**WORK TASK:**
Word for word, copy the line containing "This screenshot has width=800, height=553." and each line after it in the records below, ending with the last line.

**INPUT RECORDS:**

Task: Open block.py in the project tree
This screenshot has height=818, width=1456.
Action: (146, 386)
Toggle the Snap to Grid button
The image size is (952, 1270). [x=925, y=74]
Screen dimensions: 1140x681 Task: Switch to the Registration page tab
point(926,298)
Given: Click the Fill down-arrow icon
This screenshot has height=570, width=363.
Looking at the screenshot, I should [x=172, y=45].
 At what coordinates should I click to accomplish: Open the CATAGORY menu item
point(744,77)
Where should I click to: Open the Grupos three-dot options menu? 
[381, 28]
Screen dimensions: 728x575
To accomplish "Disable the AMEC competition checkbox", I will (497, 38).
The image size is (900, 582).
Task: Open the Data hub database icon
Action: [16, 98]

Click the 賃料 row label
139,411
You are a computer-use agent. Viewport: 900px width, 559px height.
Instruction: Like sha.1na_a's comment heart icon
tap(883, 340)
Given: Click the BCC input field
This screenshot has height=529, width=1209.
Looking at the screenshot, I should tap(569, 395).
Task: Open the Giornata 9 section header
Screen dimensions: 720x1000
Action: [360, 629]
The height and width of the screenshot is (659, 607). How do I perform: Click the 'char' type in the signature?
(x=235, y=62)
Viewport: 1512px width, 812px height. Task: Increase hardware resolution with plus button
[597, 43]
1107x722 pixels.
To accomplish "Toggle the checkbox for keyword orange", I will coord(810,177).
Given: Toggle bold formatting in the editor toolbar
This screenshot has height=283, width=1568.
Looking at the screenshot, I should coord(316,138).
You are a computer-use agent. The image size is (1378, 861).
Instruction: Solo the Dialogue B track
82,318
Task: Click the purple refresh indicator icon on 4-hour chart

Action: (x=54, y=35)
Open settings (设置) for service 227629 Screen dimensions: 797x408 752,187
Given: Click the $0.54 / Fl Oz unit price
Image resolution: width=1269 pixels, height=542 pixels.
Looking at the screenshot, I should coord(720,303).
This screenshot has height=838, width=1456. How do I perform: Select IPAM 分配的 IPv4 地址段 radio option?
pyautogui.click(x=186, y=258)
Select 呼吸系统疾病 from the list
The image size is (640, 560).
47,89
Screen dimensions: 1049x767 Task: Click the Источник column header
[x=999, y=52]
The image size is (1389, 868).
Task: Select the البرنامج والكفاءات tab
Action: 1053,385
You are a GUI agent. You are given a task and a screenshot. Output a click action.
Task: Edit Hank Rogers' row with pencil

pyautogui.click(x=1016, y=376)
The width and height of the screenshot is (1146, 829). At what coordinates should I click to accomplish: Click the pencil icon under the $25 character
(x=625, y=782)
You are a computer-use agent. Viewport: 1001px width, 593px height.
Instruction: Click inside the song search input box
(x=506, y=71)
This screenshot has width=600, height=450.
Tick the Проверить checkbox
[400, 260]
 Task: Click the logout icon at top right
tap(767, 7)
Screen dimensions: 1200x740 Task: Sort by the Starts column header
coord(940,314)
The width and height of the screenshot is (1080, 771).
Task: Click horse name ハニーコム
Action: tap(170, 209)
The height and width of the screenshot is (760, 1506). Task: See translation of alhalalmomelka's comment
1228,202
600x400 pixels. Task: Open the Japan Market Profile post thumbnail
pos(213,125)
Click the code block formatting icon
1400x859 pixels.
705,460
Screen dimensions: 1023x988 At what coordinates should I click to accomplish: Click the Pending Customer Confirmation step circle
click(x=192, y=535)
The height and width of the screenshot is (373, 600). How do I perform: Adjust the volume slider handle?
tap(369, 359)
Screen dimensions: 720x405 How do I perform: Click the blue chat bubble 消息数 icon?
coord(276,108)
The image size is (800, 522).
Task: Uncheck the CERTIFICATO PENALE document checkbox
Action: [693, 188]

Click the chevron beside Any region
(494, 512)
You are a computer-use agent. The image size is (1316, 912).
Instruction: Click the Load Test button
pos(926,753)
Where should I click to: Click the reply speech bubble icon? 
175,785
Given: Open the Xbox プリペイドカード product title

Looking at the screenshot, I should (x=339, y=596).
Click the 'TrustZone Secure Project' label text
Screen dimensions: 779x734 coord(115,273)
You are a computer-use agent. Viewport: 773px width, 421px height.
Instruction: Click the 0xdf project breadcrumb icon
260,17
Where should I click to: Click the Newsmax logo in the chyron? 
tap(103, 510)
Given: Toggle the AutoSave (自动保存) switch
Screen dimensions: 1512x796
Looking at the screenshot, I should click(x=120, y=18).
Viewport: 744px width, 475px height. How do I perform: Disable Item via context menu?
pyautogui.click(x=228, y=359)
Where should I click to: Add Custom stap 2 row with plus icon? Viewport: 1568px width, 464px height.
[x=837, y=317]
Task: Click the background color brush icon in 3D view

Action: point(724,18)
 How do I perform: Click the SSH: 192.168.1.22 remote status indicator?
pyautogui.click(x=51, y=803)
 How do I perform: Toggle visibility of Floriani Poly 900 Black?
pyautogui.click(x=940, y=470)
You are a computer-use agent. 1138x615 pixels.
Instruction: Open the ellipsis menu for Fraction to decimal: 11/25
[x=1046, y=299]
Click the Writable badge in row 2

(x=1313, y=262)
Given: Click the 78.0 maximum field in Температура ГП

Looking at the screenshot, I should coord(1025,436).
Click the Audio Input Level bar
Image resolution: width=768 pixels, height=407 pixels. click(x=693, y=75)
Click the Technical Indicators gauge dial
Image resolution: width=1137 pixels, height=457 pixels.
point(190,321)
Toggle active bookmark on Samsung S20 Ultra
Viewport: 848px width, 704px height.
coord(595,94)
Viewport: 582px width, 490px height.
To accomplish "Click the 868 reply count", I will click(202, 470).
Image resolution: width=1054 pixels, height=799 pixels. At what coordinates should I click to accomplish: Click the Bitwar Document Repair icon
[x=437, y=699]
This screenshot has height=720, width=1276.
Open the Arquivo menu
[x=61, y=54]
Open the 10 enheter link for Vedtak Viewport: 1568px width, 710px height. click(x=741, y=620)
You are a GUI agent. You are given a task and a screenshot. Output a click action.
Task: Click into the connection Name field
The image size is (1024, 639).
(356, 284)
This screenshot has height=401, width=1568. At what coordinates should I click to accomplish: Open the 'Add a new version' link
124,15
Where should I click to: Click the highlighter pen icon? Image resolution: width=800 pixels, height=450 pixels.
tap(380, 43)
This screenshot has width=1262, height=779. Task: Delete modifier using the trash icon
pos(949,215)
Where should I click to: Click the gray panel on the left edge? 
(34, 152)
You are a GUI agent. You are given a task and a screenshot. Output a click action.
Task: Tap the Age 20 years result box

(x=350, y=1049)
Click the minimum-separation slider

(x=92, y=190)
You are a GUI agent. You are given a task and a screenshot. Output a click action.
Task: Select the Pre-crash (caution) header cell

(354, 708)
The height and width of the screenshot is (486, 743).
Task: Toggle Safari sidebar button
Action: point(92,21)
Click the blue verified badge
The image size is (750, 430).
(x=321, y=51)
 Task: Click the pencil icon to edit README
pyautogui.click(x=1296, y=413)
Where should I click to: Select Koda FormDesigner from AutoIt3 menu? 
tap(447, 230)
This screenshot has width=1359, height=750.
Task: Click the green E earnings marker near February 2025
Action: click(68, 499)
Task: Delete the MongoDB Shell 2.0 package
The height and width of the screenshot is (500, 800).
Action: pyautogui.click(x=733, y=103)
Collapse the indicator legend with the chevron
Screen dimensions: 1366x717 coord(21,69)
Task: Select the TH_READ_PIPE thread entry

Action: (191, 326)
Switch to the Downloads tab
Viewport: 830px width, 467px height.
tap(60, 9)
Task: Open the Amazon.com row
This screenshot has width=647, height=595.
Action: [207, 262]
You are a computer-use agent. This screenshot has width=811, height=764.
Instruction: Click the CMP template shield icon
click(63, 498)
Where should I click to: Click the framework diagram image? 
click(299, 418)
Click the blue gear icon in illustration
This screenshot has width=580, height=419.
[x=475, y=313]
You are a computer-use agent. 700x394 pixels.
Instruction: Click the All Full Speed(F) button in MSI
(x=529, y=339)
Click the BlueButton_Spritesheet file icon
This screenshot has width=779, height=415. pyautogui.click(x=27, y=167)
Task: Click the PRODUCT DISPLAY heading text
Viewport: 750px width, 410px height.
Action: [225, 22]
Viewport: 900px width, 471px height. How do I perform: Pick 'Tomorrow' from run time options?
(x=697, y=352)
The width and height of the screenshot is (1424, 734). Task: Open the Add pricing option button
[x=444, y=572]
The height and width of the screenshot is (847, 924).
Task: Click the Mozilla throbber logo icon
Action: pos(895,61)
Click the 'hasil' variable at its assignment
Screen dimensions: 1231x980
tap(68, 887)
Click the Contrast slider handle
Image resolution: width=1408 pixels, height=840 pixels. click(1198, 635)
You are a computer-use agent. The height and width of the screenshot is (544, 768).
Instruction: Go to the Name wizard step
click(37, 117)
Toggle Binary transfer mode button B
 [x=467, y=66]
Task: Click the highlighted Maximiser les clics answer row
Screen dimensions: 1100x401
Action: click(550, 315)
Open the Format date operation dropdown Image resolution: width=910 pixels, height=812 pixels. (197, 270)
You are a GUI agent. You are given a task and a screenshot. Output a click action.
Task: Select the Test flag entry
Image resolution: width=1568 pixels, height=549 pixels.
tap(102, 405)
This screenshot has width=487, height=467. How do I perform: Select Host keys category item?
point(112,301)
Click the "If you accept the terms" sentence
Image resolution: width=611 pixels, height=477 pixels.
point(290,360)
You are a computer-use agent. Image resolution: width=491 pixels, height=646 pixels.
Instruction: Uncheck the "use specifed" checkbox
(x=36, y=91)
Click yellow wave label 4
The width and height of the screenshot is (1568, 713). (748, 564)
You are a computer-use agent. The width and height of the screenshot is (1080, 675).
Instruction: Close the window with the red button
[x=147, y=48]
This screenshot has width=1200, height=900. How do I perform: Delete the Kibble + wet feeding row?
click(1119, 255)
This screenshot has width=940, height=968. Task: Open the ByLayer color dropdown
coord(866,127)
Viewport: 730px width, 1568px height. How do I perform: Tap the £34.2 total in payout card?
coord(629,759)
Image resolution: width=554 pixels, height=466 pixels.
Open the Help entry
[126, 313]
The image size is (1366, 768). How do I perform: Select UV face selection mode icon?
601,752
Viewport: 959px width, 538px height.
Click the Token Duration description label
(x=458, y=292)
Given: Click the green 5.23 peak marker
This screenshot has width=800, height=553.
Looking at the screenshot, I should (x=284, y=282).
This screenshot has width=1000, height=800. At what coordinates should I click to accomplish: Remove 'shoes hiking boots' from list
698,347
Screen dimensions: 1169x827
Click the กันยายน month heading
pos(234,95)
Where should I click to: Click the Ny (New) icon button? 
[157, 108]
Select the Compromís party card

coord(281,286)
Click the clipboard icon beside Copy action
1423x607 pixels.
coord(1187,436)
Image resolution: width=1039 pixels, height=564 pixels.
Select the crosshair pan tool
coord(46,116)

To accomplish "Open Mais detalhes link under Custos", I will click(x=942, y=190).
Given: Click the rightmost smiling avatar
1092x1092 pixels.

**RESPONSE:**
This screenshot has width=800, height=553.
Looking at the screenshot, I should (x=284, y=282).
This screenshot has width=1000, height=800. At what coordinates should I click to accomplish: Remove 'shoes hiking boots' from list
698,347
Screen dimensions: 1169x827
Click the กันยายน month heading
pos(234,95)
Where should I click to: Click the Ny (New) icon button? 
[157, 108]
Select the Compromís party card

coord(281,286)
Click the clipboard icon beside Copy action
1423x607 pixels.
coord(1187,436)
Image resolution: width=1039 pixels, height=564 pixels.
Select the crosshair pan tool
coord(46,116)

To accomplish "Open Mais detalhes link under Custos", I will click(x=942, y=190).
Given: Click the rightmost smiling avatar
1092x1092 pixels.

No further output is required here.